Secondo fattore: da anni l’auto e gli automobilisti sono demonizzati, sono additati come il nemico numero uno della vivibilità delle città. Così, ogni volta che c’è da raccattare soldi per chiudere i buchi delle casse statali viene facile come primo provvedimento una nuova tassa sulla benzina (l’ultimo ritocco, per chi non se ne fosse accorto, è scattato con l’inizio del nuovo anno). Oggi le tasse contano per quasi il 60% del costo dei carburanti; se consideriamo che in un anno gli italiani spendono oltre 60 miliardi di euro in carburante, i conti sono presto fatti. A questi si devono poi aggiungere gli introiti per la tassa di circolazione e per la Rc Auto: nel 2011 le tasse a queste voci hanno portato quasi 9 miliardi di euro nelle casse dello Stato. In totale una cifra enorme, che solo in minima parte ritorna in spese per servizi e infrastrutture agli automobilisti. A questo si deve poi aggiungere la cultura ecologista dominante che scoraggia in ogni modo l’acquisto di automobili, considerate il simbolo del male.

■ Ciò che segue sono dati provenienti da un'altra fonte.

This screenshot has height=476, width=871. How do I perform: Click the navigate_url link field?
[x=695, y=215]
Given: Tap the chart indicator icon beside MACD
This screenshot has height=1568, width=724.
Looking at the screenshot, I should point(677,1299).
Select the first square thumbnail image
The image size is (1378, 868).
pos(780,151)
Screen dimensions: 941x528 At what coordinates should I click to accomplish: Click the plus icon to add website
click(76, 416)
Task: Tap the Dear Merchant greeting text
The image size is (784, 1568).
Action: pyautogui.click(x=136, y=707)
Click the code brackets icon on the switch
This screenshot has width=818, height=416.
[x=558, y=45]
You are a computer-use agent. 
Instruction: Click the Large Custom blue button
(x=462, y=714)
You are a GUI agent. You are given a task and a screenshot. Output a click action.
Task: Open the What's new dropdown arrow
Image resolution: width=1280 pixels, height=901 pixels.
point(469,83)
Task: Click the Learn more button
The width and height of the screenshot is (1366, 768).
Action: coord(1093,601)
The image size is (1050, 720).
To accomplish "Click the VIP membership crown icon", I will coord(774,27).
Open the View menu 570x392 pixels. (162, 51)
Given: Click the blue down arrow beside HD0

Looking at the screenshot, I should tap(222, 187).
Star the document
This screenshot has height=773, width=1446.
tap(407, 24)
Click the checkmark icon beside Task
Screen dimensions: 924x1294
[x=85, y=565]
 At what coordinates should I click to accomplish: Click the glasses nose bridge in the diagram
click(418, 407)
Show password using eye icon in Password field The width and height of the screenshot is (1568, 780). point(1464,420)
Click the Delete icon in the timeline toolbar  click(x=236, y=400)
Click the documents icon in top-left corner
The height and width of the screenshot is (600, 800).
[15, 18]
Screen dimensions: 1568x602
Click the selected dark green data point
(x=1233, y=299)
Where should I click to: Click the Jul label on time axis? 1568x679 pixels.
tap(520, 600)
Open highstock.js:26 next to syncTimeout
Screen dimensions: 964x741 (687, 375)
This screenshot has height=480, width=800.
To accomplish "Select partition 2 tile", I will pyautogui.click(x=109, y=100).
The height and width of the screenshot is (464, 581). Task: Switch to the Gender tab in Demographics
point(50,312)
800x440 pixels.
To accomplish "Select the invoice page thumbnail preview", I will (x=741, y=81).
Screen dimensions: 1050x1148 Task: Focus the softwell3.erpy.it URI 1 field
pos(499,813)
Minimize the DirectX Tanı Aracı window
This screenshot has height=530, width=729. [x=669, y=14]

Se si fosse coerenti, allora, alla notizia del crollo del mercato delle auto ci dovrebbero essere festeggiamenti. E invece no: con la stessa protervia e arroganza con cui si condanna l’uso dell’auto, si piange poi per la crisi dell’industria automobilistica, magari prendendosela con chi non ha più voglia di investire in Italia in questo settore.
C’è evidentemente un corto circuito nella nostra cultura, e purtroppo non riguarda solo il mercato dell’auto.